_Exercise prompt_
Look through the listing underneath for "agent", and copy every line that has it.

_Supplied records_
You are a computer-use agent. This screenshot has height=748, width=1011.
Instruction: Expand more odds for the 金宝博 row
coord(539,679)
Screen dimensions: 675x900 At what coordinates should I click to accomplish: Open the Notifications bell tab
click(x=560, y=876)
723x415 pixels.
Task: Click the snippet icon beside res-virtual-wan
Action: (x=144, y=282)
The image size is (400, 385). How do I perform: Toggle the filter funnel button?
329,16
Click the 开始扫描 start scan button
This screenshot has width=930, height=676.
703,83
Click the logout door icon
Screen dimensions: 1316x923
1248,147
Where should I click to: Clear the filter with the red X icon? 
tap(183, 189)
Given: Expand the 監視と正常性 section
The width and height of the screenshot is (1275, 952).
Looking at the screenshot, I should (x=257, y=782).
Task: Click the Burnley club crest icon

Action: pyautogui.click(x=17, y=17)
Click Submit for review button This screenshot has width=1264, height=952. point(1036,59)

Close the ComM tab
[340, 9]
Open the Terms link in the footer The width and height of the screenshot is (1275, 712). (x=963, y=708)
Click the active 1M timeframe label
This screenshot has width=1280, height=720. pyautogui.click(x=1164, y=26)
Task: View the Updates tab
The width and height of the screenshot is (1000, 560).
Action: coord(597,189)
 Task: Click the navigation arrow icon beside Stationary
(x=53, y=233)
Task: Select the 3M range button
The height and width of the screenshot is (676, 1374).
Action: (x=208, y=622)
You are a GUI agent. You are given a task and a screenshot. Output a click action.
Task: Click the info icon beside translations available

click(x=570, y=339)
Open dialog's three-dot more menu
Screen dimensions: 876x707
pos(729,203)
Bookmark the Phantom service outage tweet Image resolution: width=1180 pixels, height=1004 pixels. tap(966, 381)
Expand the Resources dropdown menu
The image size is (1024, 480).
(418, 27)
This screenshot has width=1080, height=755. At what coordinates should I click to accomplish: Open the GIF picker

_Written answer_
You are a computer-use agent. This screenshot has height=748, width=1011.
You are a GUI agent. You are given a task and a screenshot. Output a click action.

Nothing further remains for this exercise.